Polimerler, daha önce bahsettiğimiz metal ve seramiklere kıyasla oldukça farklı yapılar sergiliyorlar. Polimer bileşiklerini adlandırırken kullandığımız yaklaşım da önceki konularda bahsettiğimiz metal ve seramiklere göre oldukça farklı. Polimerlerin, daha doğrusu genel olarak organik bileşiklerin yapıları ve adlandırılmaları arasında yakın bir ilişki olması nedeniyle, polimerlerin yapısına geçmeden önce organik bileşikleri nasıl adlandırdığımız üzerinde duracağız. Bu şekilde, organik bileşiklerin nasıl yapılandığı üzerine basit bir giriş de yapmış olacağız.
Not: Bu içeriği genişletilmiş haliyle video olarak da izleyebilirsiniz. Dersler başlığı altındaki Temel Malzeme Dersleri video listesine göz atmak için resme tıklayın.
Polimerlerin birer organik bileşik olması nedeniyle, öncelikle organik ifadesi üzerinde durarak konuya giriş yapalım.
Bir bileşiğin organik olması, o bileşiğin temel yapı taşının karbon olduğunu ifade ediyor. Buradaki temel yapı taş kavramını doğru anlamamız önemli: örnek olarak, demirin karbürlenmesiyle elde edilen sementit bileşiği de (Fe3C) karbon içeriyor. Fakat, organik bileşiklerde olduğu şekliyle karbon atomu bu bileşiğin iskeletini oluşturmadığı için, Fe3C’yi bir organik bileşik olarak değerlendirmiyoruz.
Bütün organik bileşikler, birbirlerine zincir misali eklenmiş karbon atomlarından ve bu karbon zincirlerine eklenen diğer elementlerden oluşuyorlar. Yani organik bileşik dediğimizde, peş peşe eklenmiş karbon atomlarından oluşan zincirlerden bahsettiğimizi söyleyebiliriz. Bu organik bileşikler hem katı (örneğin plastik), hem sıvı (örneğin alkol) hem de gaz (örneğin doğal gaz) fazında üretilebiliyorlar.

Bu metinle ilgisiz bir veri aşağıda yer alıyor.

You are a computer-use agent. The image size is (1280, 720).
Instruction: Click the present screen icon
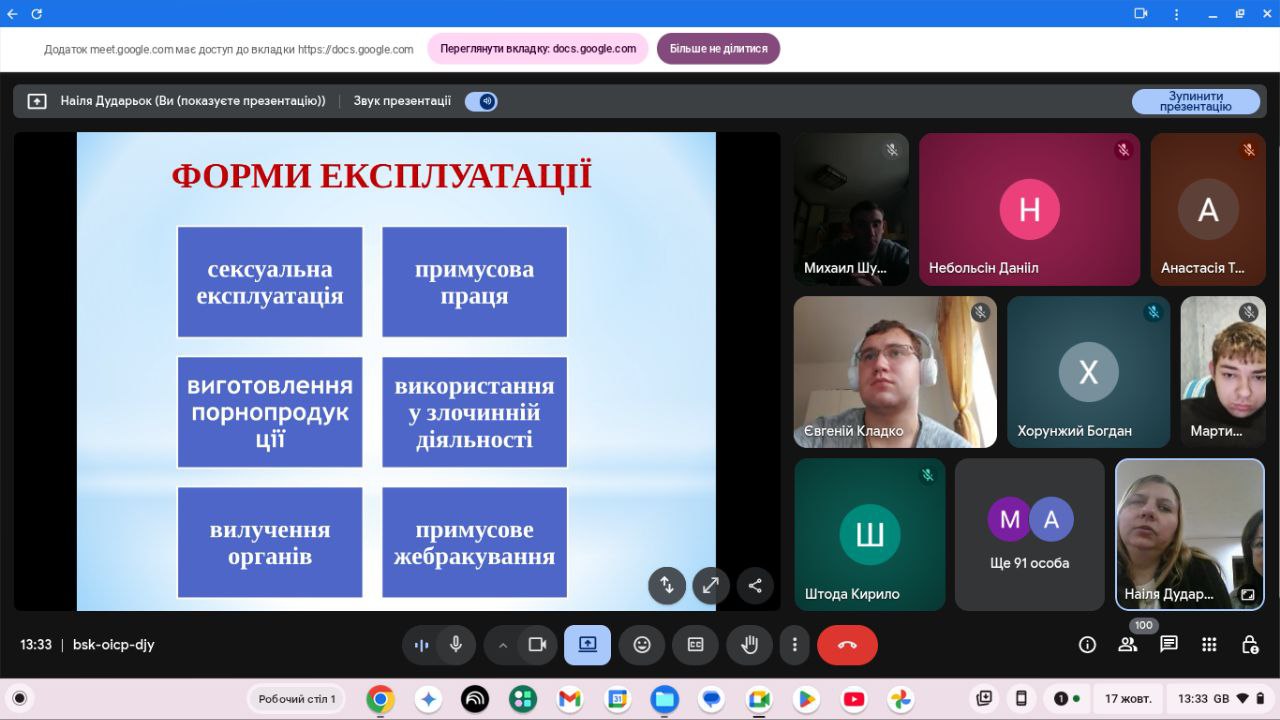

Organik ifadesinin kökeninde, 1. yüzyılda yaşayan simyacıların bu bileşiklerin doğasına dair yaptıkları bazı varsayımlar yatıyor. Tarihsel sürece baktığımızda, o dönemde yaşayan simyacıların bu bileşiklerin sadece temel elementlerden, yani hava, su, ateş ve topraktan elde edilebileceklerini düşündükleri için, bu bileşikleri organik olarak tanımladıklarını; diğer kimyasal elementlerin sentezlenmesiye elde edilen bileşikleri de, bu nedenle, inorganik olarak sınıflandırdıklarını görüyoruz. Bu sınıflandırma her ne kadar bugün bizlere bir anlam ifade etmese de, kimya biliminde halen geçerliğini koruyor.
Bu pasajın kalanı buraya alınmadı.